К Рождеству в Дрохеде, как, впрочем, и на каждое Рождество,
ждали в гости Людвига и Энн Мюллер. Все в доме готовились отпраздновать этот
день беззаботно и весело, как не бывало уже многие годы; Минни с Кэт за работой
довольно немузыкально напевали, пухлое лицо миссис Смит поминутно расплывалось
в улыбке, Мэгти молчаливо предоставила Дэна в распоряжение Ральфа, даже Фиа
словно повеселела и не все время сидела, точно прикованная, за письменным
столом. Мужчины под любым предлогом старались теперь ночевать дома, потому что
вечерами, после позднего ужина, в гостиной не смолкали оживленные разговоры, и
миссис Смит с удовольствием угощала на ночь глядя поджаренным хлебом с сыром,
сдобными, с пылу с жару лепешками и плюшками с изюмом. Ральф протестовал —
слишком сытно его кормят, как бы не растолстеть, — но за первые же три дня
самый воздух Дрохеды, ее трапезы и ее обитатели преобразили его, и он уже не
казался таким изможденным и измученным, каким сюда приехал.

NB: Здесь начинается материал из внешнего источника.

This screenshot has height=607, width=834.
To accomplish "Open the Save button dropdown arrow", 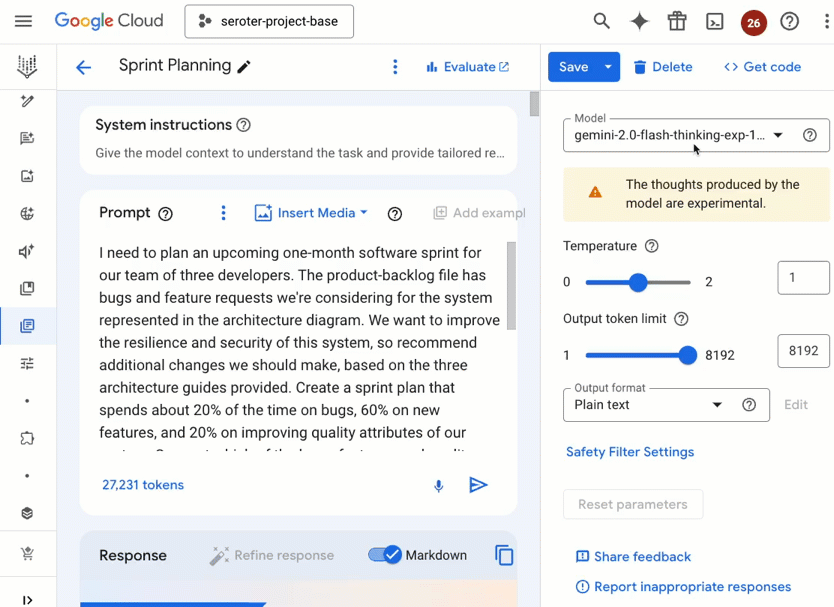I will [608, 67].
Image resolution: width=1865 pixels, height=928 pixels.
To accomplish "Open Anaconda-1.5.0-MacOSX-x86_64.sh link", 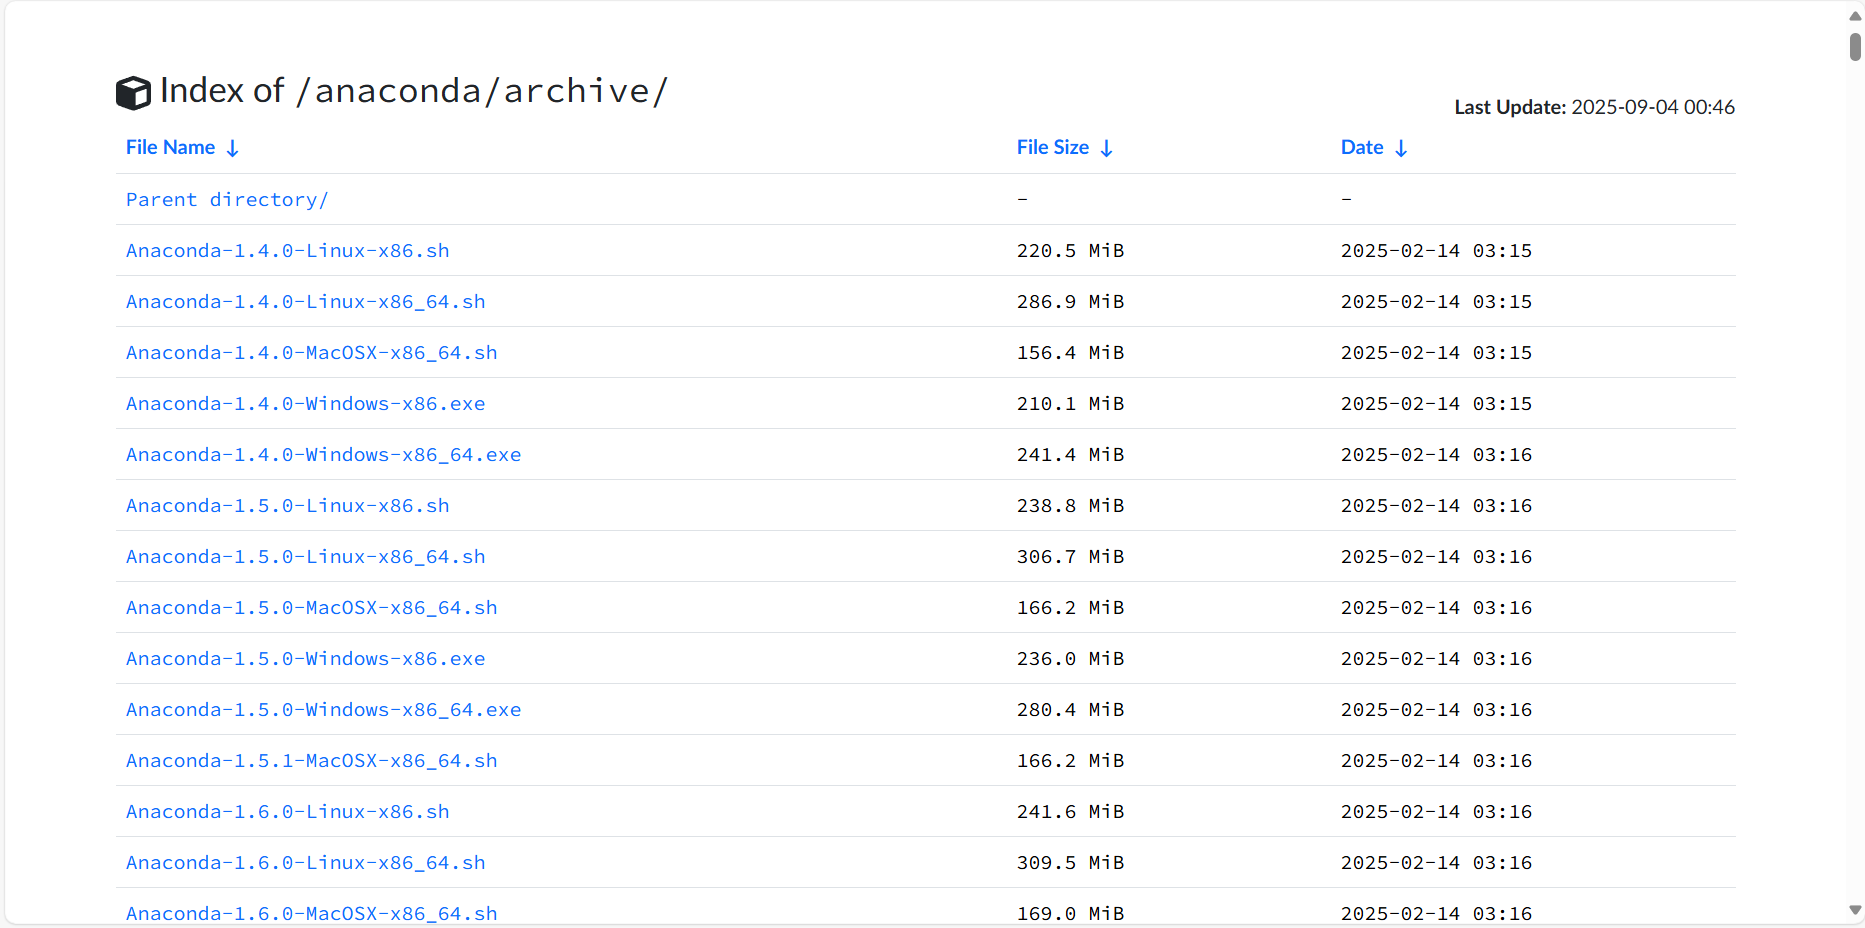I will pyautogui.click(x=311, y=608).
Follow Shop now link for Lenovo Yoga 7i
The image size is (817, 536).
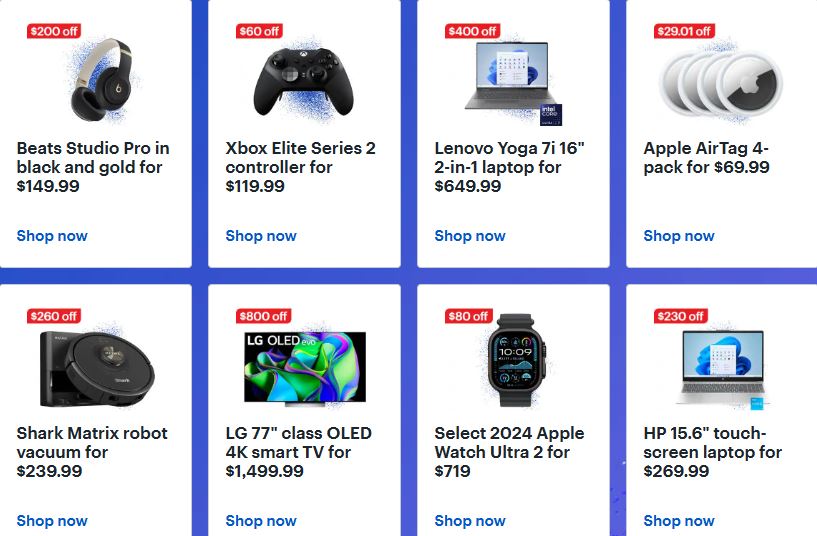click(x=470, y=236)
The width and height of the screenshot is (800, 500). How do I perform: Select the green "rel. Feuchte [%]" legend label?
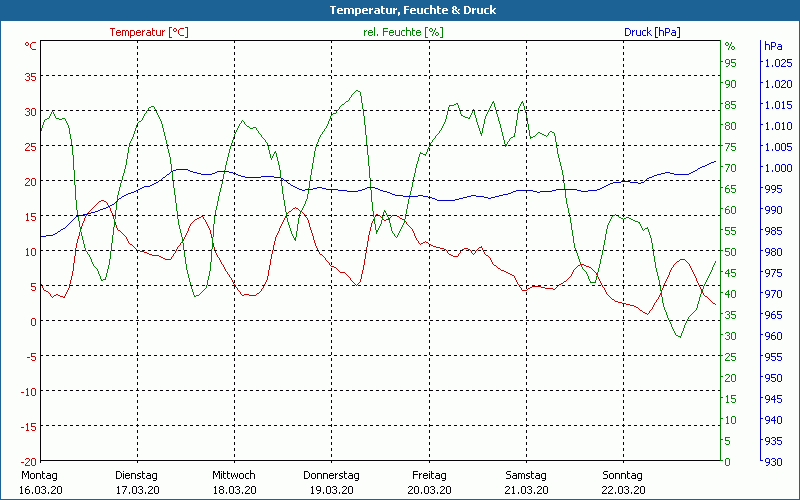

Четвертый день выдался очень жаркий. Ральф с Дэном поехали
пригнать с выгона одну из отар, Джастина мрачно укрылась одна в убежище под
перечным деревом, а Мэгги прилегла отдохнуть на веранде. Ее разморило, во всем
теле и на душе — блаженная легкость. Женщина может прекрасно без этого
обходиться годами, но как это славно, когда с тобой — тот, единственный. В
часы, когда с нею Ральф, трепетно живет все ее существо, неприкосновенна лишь
та ее часть, которая принадлежит Дэну; но вот беда, когда с нею Дэн, трепетно
живет все ее существо кроме той части, что принадлежит Ральфу. И лишь когда они
с нею оба сразу, вот как теперь, она поистине живет полной жизнью. Что ж, очень
понятно. Дэн — ее сын, но Ральф — ее возлюбленный.